To try to tackle soaring inflation, shore up its currency and fulfil another IMF demand, Pakistan’s central bank announced a larger-than-expected 300-basis-point interest rate hike.
Policymakers lifted the key lending to 20 percent, its highest level since October 1996, by bringing forward a meeting that had originally been scheduled for March 16.
The country’s international bonds fell by more than three cents in the dollar.
The currency, which has weakened by nearly 20 percent since the start of the year, has been sliding after delays in a deal between Pakistan and the IMF.

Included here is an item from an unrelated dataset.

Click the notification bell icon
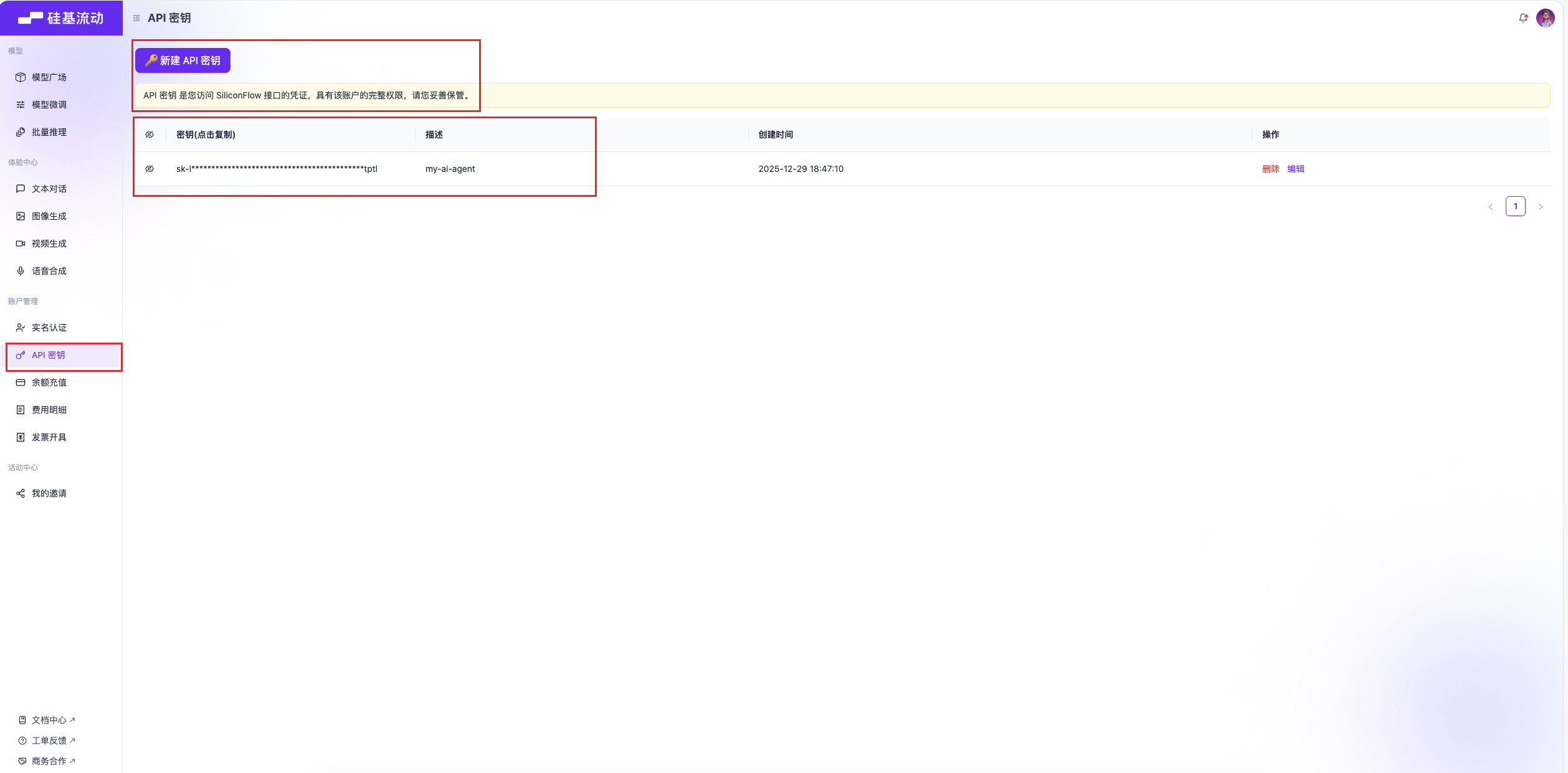click(1523, 18)
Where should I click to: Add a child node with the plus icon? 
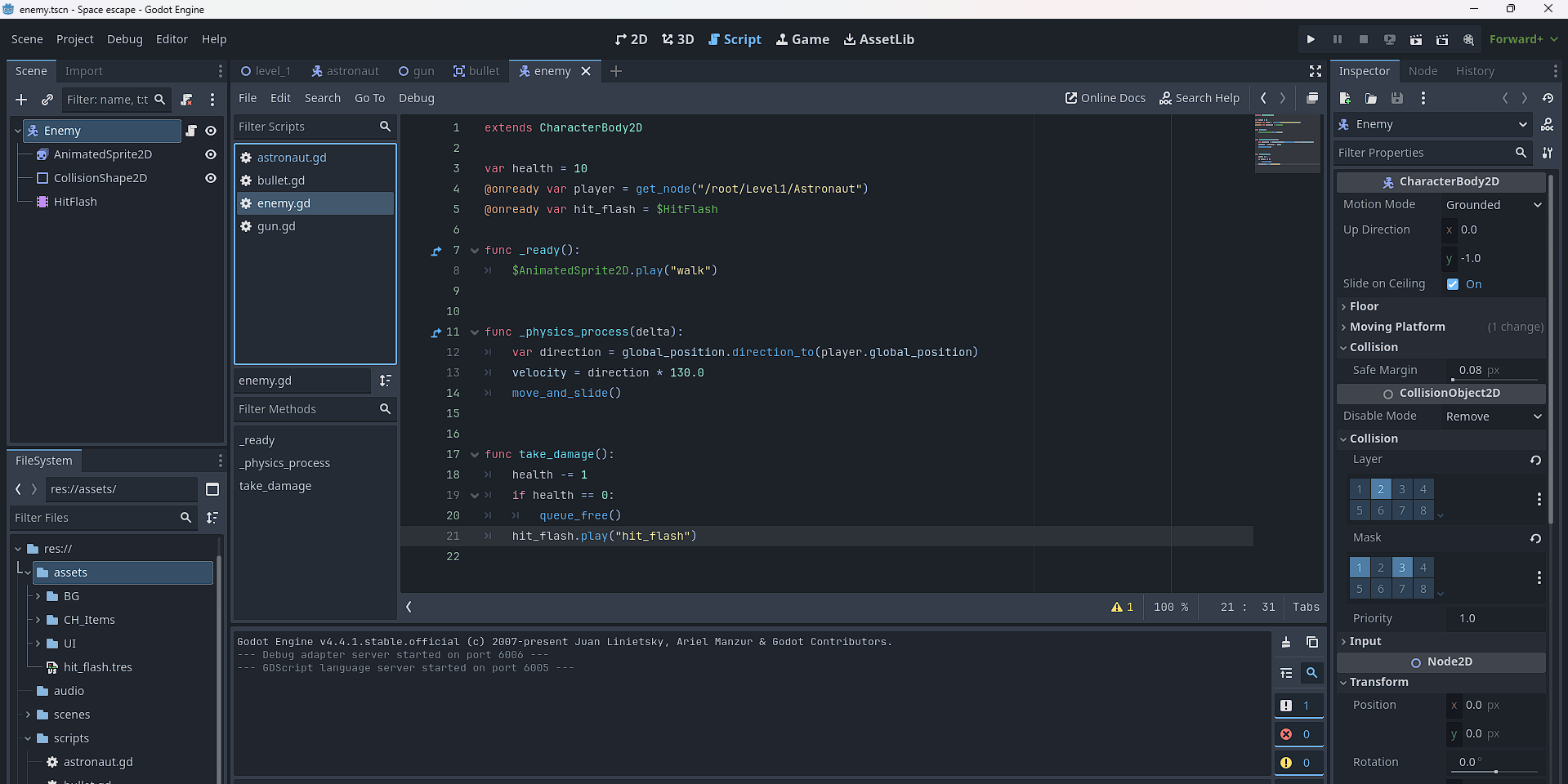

“A delay in IMF funding is creating uncertainty in the currency market,” said Mohammed Sohail of Topline Securities, a Karachi-based brokerage house.
The IMF funding is critical for the country, which has been in economic turmoil, to unlock other bilateral and multilateral external financing.
Pakistan’s central bank’s foreign exchange reserves have fallen to levels barely enough to cover three weeks of imports.
IMF demands
Pakistan entered a $6bn IMF programme in 2019, which was expanded to $6.5bn last year. It received a tranche of $1.17bn in August last year, but the next tranche of $1bn has not been released as IMF conditions are still unmet. Last month, Pakistani Prime Minister Shehbaz Sharif said the IMF conditions were “beyond imagination” but Islamabad had no choice but to agree to the bailout conditions.
“Our negotiations with IMF are about to conclude and we expect to sign a staff-level agreement with IMF by next week,” said finance minister Ishaq Dar on Twitter – though his comments did little to reassure the markets.
The IMF’s prerequisites are aimed at ensuring Pakistan shrinks its fiscal deficit in advance of its annual budget which is expected to be announced in June.
Pakistan has already taken most of the other prior actions, which included increases in fuel and energy tariffs, the withdrawal of subsidies in export and power sectors, and generating more revenues through new taxation in a supplementary budget.
The fiscal adjustments demanded by any deal, however, are likely to add to record high inflation, which hit 31.5 percent year-on-year in February, analysts said.
Bilateral and multilateral external financing have been among the other IMF demands, but progress has been slow.
Long-time ally China is the only country that has refinanced $700m to Islamabad.
Speaking at a regular China foreign ministry media briefing on Thursday in Beijing, spokeswoman Mao Ning said China and Pakistan were “all-weather strategic partners and solid friends” and called on all creditors to “act together and play a constructive role in stabilising Pakistan’s economy and society”.